— Assignment —
Give back the material that follows, identical in every line.

Excerpted records START

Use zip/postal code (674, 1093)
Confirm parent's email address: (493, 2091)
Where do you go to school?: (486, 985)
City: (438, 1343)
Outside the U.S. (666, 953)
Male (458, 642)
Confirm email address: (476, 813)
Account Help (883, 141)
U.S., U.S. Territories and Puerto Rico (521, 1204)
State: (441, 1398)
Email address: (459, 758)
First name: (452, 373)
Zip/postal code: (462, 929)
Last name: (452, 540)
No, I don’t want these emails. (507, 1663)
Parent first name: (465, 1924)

Excerpted records END

— Exercise output —
Use zip/postal code (674, 1093)
Confirm parent's email address: (493, 2091)
Where do you go to school?: (486, 985)
City: (438, 1343)
Outside the U.S. (666, 953)
Male (458, 642)
Confirm email address: (476, 813)
Account Help (883, 141)
U.S., U.S. Territories and Puerto Rico (521, 1204)
State: (441, 1398)
Email address: (459, 758)
First name: (452, 373)
Zip/postal code: (462, 929)
Last name: (452, 540)
No, I don’t want these emails. (507, 1663)
Parent first name: (465, 1924)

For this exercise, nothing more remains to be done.